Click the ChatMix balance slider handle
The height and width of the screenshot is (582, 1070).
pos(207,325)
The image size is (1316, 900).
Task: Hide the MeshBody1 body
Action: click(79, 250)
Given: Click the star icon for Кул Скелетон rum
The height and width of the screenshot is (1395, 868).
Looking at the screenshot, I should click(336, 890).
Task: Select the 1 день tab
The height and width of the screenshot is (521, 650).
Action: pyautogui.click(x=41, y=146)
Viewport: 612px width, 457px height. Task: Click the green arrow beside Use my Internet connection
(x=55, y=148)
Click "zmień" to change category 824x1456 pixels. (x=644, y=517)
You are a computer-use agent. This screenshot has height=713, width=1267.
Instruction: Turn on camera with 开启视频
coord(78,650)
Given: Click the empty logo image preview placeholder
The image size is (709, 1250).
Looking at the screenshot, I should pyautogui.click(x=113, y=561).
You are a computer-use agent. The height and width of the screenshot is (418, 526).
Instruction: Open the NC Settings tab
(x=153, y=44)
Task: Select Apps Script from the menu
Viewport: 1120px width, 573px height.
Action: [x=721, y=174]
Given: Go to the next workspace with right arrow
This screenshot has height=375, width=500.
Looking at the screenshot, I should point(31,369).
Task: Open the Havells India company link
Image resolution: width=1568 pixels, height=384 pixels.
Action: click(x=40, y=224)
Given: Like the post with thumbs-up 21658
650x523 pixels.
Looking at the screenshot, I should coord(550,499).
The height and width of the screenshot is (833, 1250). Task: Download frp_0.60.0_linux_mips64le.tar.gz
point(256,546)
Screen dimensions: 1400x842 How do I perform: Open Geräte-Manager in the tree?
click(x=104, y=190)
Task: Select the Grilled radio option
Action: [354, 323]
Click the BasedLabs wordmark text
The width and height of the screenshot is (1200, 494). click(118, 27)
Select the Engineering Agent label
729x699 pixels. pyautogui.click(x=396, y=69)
****************************************
WHAT YOU SHOULD DO> Return nothing but the lines from the first line of the listing through the line with "Given: Click the star", please, keeping every one of them unchanged.

WRITTEN SOLUTION>
Click the ChatMix balance slider handle
The height and width of the screenshot is (582, 1070).
pos(207,325)
The image size is (1316, 900).
Task: Hide the MeshBody1 body
Action: click(79, 250)
Given: Click the star icon for Кул Скелетон rum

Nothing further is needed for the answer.